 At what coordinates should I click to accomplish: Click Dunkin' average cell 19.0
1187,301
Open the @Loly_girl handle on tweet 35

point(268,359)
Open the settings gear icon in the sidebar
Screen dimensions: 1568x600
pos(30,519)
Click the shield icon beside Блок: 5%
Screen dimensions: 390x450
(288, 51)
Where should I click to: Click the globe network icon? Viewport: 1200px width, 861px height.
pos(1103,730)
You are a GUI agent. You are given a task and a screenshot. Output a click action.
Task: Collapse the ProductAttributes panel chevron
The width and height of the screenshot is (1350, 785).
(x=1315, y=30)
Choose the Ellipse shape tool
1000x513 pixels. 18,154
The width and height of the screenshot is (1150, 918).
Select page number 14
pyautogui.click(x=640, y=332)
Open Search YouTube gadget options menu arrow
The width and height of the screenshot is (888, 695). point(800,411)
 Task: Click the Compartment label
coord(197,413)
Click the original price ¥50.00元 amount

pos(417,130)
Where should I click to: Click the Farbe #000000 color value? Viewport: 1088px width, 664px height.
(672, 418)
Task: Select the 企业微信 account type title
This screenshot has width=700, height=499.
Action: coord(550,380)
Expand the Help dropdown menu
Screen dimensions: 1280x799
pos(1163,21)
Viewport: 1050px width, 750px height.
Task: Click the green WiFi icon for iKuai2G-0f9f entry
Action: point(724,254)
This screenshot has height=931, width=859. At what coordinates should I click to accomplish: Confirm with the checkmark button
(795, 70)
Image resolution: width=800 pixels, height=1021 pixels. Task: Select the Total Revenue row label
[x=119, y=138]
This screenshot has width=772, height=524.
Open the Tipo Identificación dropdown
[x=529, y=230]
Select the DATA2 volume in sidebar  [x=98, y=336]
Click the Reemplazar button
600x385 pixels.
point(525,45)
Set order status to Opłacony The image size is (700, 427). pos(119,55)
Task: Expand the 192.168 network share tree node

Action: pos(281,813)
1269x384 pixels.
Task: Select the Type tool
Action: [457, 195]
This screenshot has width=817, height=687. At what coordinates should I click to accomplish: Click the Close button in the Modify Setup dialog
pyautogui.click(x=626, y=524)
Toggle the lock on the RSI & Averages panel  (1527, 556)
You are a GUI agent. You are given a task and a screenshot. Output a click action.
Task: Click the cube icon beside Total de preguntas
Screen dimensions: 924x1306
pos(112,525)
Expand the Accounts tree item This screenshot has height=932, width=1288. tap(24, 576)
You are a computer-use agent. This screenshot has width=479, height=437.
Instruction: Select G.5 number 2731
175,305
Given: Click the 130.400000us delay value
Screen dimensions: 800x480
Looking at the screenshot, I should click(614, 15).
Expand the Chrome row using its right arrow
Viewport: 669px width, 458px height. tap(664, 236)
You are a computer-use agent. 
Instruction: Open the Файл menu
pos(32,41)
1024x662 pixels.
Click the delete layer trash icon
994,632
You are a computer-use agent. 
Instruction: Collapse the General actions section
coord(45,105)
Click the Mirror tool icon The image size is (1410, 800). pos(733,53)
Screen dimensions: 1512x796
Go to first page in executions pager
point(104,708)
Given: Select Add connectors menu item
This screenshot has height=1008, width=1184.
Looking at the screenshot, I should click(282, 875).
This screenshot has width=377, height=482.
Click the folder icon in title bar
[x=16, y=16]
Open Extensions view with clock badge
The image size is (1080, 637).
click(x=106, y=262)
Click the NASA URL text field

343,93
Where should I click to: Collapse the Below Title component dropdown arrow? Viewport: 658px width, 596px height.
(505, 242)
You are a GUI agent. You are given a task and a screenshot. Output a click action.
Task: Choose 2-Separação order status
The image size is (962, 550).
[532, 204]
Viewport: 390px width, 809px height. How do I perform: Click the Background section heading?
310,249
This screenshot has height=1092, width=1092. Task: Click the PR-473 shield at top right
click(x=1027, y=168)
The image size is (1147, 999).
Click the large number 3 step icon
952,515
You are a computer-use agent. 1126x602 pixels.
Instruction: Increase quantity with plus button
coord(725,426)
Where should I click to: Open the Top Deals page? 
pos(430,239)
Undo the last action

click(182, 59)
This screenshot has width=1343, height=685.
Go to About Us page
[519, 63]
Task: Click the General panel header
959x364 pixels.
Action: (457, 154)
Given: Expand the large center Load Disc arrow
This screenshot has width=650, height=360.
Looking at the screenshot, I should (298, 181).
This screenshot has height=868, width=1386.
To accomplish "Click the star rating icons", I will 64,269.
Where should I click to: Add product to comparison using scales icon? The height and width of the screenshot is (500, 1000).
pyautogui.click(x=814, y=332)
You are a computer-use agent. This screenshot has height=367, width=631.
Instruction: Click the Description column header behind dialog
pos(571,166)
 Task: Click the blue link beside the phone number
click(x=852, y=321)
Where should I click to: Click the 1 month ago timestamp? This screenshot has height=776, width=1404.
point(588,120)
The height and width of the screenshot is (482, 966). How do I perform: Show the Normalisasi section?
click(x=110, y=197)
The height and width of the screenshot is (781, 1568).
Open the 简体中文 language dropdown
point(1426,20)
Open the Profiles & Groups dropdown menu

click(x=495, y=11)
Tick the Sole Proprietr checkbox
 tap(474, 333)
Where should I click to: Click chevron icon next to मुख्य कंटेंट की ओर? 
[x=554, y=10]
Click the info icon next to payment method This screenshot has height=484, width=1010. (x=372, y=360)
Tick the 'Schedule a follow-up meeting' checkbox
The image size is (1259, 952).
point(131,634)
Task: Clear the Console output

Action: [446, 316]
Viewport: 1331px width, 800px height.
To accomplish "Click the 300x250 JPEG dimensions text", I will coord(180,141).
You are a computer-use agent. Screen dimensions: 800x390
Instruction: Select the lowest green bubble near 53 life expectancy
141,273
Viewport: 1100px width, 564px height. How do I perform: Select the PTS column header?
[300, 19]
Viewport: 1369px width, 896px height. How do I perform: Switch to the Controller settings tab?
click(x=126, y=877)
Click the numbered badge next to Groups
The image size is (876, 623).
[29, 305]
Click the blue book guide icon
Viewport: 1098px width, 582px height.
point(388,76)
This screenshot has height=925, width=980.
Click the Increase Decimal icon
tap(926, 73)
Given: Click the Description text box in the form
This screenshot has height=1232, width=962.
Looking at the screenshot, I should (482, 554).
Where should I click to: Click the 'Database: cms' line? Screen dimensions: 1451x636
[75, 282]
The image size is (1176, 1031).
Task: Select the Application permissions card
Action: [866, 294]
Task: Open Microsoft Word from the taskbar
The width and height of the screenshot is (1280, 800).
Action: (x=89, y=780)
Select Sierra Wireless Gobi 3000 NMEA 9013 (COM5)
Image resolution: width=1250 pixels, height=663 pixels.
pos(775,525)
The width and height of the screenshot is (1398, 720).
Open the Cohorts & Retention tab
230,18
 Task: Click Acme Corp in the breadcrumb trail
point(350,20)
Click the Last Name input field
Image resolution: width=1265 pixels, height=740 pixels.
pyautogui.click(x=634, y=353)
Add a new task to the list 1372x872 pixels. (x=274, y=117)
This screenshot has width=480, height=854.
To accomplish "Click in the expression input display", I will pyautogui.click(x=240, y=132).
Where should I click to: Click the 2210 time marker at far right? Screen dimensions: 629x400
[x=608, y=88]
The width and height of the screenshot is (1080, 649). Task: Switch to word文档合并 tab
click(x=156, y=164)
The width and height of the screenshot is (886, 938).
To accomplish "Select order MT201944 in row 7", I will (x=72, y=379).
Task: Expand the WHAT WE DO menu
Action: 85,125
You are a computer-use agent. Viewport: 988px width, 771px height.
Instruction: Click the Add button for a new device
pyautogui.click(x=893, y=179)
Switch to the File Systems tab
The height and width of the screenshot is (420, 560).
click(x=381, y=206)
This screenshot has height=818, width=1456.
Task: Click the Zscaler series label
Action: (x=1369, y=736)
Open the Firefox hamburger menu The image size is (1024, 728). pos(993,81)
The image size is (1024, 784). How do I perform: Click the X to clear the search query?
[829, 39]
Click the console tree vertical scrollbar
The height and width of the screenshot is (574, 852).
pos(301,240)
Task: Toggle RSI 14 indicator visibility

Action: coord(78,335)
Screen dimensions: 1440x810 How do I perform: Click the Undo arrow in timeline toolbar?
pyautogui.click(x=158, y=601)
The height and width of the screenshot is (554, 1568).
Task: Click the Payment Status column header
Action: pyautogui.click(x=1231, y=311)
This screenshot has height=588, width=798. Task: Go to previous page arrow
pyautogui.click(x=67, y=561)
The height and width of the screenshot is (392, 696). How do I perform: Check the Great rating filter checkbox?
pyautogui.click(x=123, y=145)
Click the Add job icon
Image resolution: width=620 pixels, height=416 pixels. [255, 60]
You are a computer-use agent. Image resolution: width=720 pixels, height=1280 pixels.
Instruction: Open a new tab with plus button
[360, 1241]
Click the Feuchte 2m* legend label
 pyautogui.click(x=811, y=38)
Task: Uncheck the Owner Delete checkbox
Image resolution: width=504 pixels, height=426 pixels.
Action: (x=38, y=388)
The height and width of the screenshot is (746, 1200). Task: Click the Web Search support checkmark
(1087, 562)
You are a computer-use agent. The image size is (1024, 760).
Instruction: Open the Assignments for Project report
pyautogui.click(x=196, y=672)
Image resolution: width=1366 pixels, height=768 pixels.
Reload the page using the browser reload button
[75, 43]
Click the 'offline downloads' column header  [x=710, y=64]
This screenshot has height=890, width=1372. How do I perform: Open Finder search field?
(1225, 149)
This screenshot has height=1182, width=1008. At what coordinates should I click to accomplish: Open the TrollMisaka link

::::

PROBLEM STATEMENT
Check the entries above line by line and return each one containing the word "item".

RESULT OF THE EXERCISE
Expand the Accounts tree item This screenshot has height=932, width=1288. tap(24, 576)
Given: Select Add connectors menu item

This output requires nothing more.